══ Information shown

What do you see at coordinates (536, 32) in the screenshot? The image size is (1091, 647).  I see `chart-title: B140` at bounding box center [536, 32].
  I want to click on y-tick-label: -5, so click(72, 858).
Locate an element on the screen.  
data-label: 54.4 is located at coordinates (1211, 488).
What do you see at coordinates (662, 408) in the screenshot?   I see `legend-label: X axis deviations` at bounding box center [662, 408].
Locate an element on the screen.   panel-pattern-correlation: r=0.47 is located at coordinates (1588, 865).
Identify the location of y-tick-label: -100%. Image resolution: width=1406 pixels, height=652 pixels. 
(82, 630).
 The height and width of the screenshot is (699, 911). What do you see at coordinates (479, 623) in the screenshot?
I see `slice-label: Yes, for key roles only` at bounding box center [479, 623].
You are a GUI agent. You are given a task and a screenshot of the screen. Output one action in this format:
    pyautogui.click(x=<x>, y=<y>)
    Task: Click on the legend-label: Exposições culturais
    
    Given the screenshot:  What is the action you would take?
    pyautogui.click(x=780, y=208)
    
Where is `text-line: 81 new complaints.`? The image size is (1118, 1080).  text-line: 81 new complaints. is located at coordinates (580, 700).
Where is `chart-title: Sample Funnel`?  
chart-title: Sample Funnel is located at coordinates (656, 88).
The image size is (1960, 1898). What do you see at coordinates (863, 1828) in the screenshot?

════

→ What to produce
Could you output every line of the records above as a JSON list of strings, one string per line, leaving out blank lines?

→ Reply to the task
[
  "What do you see at coordinates (536, 32) in the screenshot? The image size is (1091, 647).  I see `chart-title: B140` at bounding box center [536, 32].",
  "  I want to click on y-tick-label: -5, so click(72, 858).",
  "Locate an element on the screen.  ",
  "data-label: 54.4 is located at coordinates (1211, 488).",
  "What do you see at coordinates (662, 408) in the screenshot?   I see `legend-label: X axis deviations` at bounding box center [662, 408].",
  "Locate an element on the screen.   panel-pattern-correlation: r=0.47 is located at coordinates (1588, 865).",
  "Identify the location of y-tick-label: -100%. Image resolution: width=1406 pixels, height=652 pixels. ",
  "(82, 630).",
  " The height and width of the screenshot is (699, 911). What do you see at coordinates (479, 623) in the screenshot?",
  "I see `slice-label: Yes, for key roles only` at bounding box center [479, 623].",
  "You are a GUI agent. You are given a task and a screenshot of the screen. Output one action in this format:",
  "    pyautogui.click(x=<x>, y=<y>)",
  "    Task: Click on the legend-label: Exposições culturais",
  "    Given the screenshot:  What is the action you would take?",
  "    pyautogui.click(x=780, y=208)",
  "Where is `text-line: 81 new complaints.`? The image size is (1118, 1080).  text-line: 81 new complaints. is located at coordinates (580, 700).",
  "Where is `chart-title: Sample Funnel`?  ",
  "chart-title: Sample Funnel is located at coordinates (656, 88).",
  "The image size is (1960, 1898). What do you see at coordinates (863, 1828) in the screenshot?"
]